BEGIN LISTED ENTRIES
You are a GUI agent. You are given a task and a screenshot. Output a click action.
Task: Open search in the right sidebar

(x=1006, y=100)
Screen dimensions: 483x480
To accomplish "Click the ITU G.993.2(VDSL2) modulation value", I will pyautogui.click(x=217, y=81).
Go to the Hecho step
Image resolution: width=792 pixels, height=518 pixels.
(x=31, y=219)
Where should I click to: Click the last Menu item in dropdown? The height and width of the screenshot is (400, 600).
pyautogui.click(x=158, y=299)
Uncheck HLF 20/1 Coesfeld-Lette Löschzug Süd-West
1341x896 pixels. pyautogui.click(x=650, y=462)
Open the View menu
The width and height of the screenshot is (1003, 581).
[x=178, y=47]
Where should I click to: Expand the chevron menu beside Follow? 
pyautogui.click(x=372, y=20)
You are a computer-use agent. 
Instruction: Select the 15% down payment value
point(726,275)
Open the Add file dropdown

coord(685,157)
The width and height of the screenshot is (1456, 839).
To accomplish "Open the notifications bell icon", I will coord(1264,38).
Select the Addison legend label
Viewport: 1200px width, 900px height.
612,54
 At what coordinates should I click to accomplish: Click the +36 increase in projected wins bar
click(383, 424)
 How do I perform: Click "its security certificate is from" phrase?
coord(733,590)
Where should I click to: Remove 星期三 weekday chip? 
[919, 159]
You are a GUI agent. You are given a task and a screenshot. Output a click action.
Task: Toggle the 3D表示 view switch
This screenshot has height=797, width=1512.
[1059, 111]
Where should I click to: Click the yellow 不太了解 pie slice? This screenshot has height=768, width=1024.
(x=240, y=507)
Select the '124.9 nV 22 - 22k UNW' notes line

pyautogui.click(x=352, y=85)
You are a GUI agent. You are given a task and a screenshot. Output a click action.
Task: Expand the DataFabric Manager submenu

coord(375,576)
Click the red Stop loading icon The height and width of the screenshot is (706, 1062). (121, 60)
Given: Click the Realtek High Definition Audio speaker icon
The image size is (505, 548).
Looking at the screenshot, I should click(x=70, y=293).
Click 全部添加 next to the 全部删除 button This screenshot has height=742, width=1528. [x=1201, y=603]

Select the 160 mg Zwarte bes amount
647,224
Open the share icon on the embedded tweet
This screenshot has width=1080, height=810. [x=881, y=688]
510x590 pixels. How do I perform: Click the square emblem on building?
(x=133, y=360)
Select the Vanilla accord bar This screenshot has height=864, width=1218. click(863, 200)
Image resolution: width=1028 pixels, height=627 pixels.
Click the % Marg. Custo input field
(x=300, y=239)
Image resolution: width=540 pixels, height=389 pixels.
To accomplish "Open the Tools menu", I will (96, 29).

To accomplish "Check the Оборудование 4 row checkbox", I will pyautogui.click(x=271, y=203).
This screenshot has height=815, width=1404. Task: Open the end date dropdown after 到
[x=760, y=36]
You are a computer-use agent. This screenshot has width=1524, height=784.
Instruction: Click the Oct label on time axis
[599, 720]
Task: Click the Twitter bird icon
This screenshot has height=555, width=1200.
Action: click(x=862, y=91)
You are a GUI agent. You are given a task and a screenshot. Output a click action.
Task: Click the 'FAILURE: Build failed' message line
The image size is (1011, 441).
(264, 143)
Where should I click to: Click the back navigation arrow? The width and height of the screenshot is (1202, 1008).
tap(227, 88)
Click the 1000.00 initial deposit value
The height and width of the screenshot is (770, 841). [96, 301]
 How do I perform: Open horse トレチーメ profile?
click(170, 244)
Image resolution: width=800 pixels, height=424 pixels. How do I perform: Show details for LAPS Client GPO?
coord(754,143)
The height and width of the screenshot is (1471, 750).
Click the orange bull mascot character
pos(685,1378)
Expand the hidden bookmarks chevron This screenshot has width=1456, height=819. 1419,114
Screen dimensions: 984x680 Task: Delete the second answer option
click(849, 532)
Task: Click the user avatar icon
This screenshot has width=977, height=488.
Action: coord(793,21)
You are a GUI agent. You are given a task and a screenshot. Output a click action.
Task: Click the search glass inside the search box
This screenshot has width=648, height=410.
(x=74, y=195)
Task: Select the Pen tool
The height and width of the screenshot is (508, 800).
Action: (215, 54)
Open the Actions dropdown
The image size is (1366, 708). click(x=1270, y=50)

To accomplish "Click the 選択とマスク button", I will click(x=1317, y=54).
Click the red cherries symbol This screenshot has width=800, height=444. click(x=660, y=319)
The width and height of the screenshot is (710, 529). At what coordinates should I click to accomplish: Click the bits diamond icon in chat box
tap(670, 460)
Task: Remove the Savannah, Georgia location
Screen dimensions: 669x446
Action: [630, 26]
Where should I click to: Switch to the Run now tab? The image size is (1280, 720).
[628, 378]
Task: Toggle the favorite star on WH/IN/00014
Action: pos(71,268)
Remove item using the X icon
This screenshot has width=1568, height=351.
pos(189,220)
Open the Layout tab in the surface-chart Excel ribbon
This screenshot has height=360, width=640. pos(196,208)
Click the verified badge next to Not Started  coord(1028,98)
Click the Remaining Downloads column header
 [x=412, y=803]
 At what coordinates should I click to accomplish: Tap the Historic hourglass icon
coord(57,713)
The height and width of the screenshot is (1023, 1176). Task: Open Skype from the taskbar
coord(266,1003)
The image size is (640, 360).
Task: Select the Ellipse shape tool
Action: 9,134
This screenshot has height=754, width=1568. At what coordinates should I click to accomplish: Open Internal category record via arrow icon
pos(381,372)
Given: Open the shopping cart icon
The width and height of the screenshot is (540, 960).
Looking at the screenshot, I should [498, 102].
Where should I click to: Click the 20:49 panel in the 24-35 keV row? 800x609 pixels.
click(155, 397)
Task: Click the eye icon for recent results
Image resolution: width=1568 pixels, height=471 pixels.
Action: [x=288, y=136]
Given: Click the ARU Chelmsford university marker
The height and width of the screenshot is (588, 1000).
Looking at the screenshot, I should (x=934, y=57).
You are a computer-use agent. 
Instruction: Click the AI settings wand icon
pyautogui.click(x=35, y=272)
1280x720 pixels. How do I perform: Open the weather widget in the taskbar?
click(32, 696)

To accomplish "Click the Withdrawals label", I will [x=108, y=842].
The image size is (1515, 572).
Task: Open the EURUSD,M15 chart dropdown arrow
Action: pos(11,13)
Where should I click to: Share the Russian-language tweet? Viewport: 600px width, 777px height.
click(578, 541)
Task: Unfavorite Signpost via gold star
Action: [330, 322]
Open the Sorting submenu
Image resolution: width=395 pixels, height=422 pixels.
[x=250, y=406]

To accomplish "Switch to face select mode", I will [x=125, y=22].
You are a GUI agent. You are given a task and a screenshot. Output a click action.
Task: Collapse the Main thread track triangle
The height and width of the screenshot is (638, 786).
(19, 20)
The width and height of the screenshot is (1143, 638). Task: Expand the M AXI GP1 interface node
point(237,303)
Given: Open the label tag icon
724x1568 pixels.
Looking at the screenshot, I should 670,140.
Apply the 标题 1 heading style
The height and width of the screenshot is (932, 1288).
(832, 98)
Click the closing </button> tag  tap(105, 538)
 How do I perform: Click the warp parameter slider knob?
END LISTED ENTRIES
> **WHAT YOU NEED TO DO**
Nothing above should be left out; write out every record exactly.

> **TASK OUTPUT**
You are a GUI agent. You are given a task and a screenshot. Output a click action.
Task: Open search in the right sidebar

(x=1006, y=100)
Screen dimensions: 483x480
To accomplish "Click the ITU G.993.2(VDSL2) modulation value", I will pyautogui.click(x=217, y=81).
Go to the Hecho step
Image resolution: width=792 pixels, height=518 pixels.
(x=31, y=219)
Where should I click to: Click the last Menu item in dropdown? The height and width of the screenshot is (400, 600).
pyautogui.click(x=158, y=299)
Uncheck HLF 20/1 Coesfeld-Lette Löschzug Süd-West
1341x896 pixels. pyautogui.click(x=650, y=462)
Open the View menu
The width and height of the screenshot is (1003, 581).
[x=178, y=47]
Where should I click to: Expand the chevron menu beside Follow? 
pyautogui.click(x=372, y=20)
You are a computer-use agent. 
Instruction: Select the 15% down payment value
point(726,275)
Open the Add file dropdown

coord(685,157)
The width and height of the screenshot is (1456, 839).
To accomplish "Open the notifications bell icon", I will coord(1264,38).
Select the Addison legend label
Viewport: 1200px width, 900px height.
612,54
 At what coordinates should I click to accomplish: Click the +36 increase in projected wins bar
click(383, 424)
 How do I perform: Click "its security certificate is from" phrase?
coord(733,590)
Where should I click to: Remove 星期三 weekday chip? 
[919, 159]
You are a GUI agent. You are given a task and a screenshot. Output a click action.
Task: Toggle the 3D表示 view switch
This screenshot has height=797, width=1512.
[1059, 111]
Where should I click to: Click the yellow 不太了解 pie slice? This screenshot has height=768, width=1024.
(x=240, y=507)
Select the '124.9 nV 22 - 22k UNW' notes line

pyautogui.click(x=352, y=85)
You are a GUI agent. You are given a task and a screenshot. Output a click action.
Task: Expand the DataFabric Manager submenu

coord(375,576)
Click the red Stop loading icon The height and width of the screenshot is (706, 1062). (121, 60)
Given: Click the Realtek High Definition Audio speaker icon
The image size is (505, 548).
Looking at the screenshot, I should click(x=70, y=293).
Click 全部添加 next to the 全部删除 button This screenshot has height=742, width=1528. [x=1201, y=603]

Select the 160 mg Zwarte bes amount
647,224
Open the share icon on the embedded tweet
This screenshot has width=1080, height=810. [x=881, y=688]
510x590 pixels. How do I perform: Click the square emblem on building?
(x=133, y=360)
Select the Vanilla accord bar This screenshot has height=864, width=1218. click(863, 200)
Image resolution: width=1028 pixels, height=627 pixels.
Click the % Marg. Custo input field
(x=300, y=239)
Image resolution: width=540 pixels, height=389 pixels.
To accomplish "Open the Tools menu", I will (96, 29).

To accomplish "Check the Оборудование 4 row checkbox", I will pyautogui.click(x=271, y=203).
This screenshot has height=815, width=1404. Task: Open the end date dropdown after 到
[x=760, y=36]
You are a computer-use agent. This screenshot has width=1524, height=784.
Instruction: Click the Oct label on time axis
[599, 720]
Task: Click the Twitter bird icon
This screenshot has height=555, width=1200.
Action: click(x=862, y=91)
You are a GUI agent. You are given a task and a screenshot. Output a click action.
Task: Click the 'FAILURE: Build failed' message line
The image size is (1011, 441).
(264, 143)
Where should I click to: Click the back navigation arrow? The width and height of the screenshot is (1202, 1008).
tap(227, 88)
Click the 1000.00 initial deposit value
The height and width of the screenshot is (770, 841). [96, 301]
 How do I perform: Open horse トレチーメ profile?
click(170, 244)
Image resolution: width=800 pixels, height=424 pixels. How do I perform: Show details for LAPS Client GPO?
coord(754,143)
The height and width of the screenshot is (1471, 750).
Click the orange bull mascot character
pos(685,1378)
Expand the hidden bookmarks chevron This screenshot has width=1456, height=819. 1419,114
Screen dimensions: 984x680 Task: Delete the second answer option
click(849, 532)
Task: Click the user avatar icon
This screenshot has width=977, height=488.
Action: coord(793,21)
You are a GUI agent. You are given a task and a screenshot. Output a click action.
Task: Click the search glass inside the search box
This screenshot has width=648, height=410.
(x=74, y=195)
Task: Select the Pen tool
The height and width of the screenshot is (508, 800).
Action: (215, 54)
Open the Actions dropdown
The image size is (1366, 708). click(x=1270, y=50)

To accomplish "Click the 選択とマスク button", I will click(x=1317, y=54).
Click the red cherries symbol This screenshot has width=800, height=444. click(x=660, y=319)
The width and height of the screenshot is (710, 529). At what coordinates should I click to accomplish: Click the bits diamond icon in chat box
tap(670, 460)
Task: Remove the Savannah, Georgia location
Screen dimensions: 669x446
Action: [630, 26]
Where should I click to: Switch to the Run now tab? The image size is (1280, 720).
[628, 378]
Task: Toggle the favorite star on WH/IN/00014
Action: pos(71,268)
Remove item using the X icon
This screenshot has width=1568, height=351.
pos(189,220)
Open the Layout tab in the surface-chart Excel ribbon
This screenshot has height=360, width=640. pos(196,208)
Click the verified badge next to Not Started  coord(1028,98)
Click the Remaining Downloads column header
 [x=412, y=803]
 At what coordinates should I click to accomplish: Tap the Historic hourglass icon
coord(57,713)
The height and width of the screenshot is (1023, 1176). Task: Open Skype from the taskbar
coord(266,1003)
The image size is (640, 360).
Task: Select the Ellipse shape tool
Action: 9,134
This screenshot has height=754, width=1568. At what coordinates should I click to accomplish: Open Internal category record via arrow icon
pos(381,372)
Given: Open the shopping cart icon
The width and height of the screenshot is (540, 960).
Looking at the screenshot, I should [498, 102].
Where should I click to: Click the 20:49 panel in the 24-35 keV row? 800x609 pixels.
click(155, 397)
Task: Click the eye icon for recent results
Image resolution: width=1568 pixels, height=471 pixels.
Action: [x=288, y=136]
Given: Click the ARU Chelmsford university marker
The height and width of the screenshot is (588, 1000).
Looking at the screenshot, I should (x=934, y=57).
You are a computer-use agent. 
Instruction: Click the AI settings wand icon
pyautogui.click(x=35, y=272)
1280x720 pixels. How do I perform: Open the weather widget in the taskbar?
click(32, 696)

To accomplish "Click the Withdrawals label", I will [x=108, y=842].
The image size is (1515, 572).
Task: Open the EURUSD,M15 chart dropdown arrow
Action: pos(11,13)
Where should I click to: Share the Russian-language tweet? Viewport: 600px width, 777px height.
click(578, 541)
Task: Unfavorite Signpost via gold star
Action: [330, 322]
Open the Sorting submenu
Image resolution: width=395 pixels, height=422 pixels.
[x=250, y=406]

To accomplish "Switch to face select mode", I will [x=125, y=22].
You are a GUI agent. You are given a task and a screenshot. Output a click action.
Task: Collapse the Main thread track triangle
The height and width of the screenshot is (638, 786).
(19, 20)
The width and height of the screenshot is (1143, 638). Task: Expand the M AXI GP1 interface node
point(237,303)
Given: Open the label tag icon
724x1568 pixels.
Looking at the screenshot, I should 670,140.
Apply the 标题 1 heading style
The height and width of the screenshot is (932, 1288).
(832, 98)
Click the closing </button> tag  tap(105, 538)
 How do I perform: Click the warp parameter slider knob?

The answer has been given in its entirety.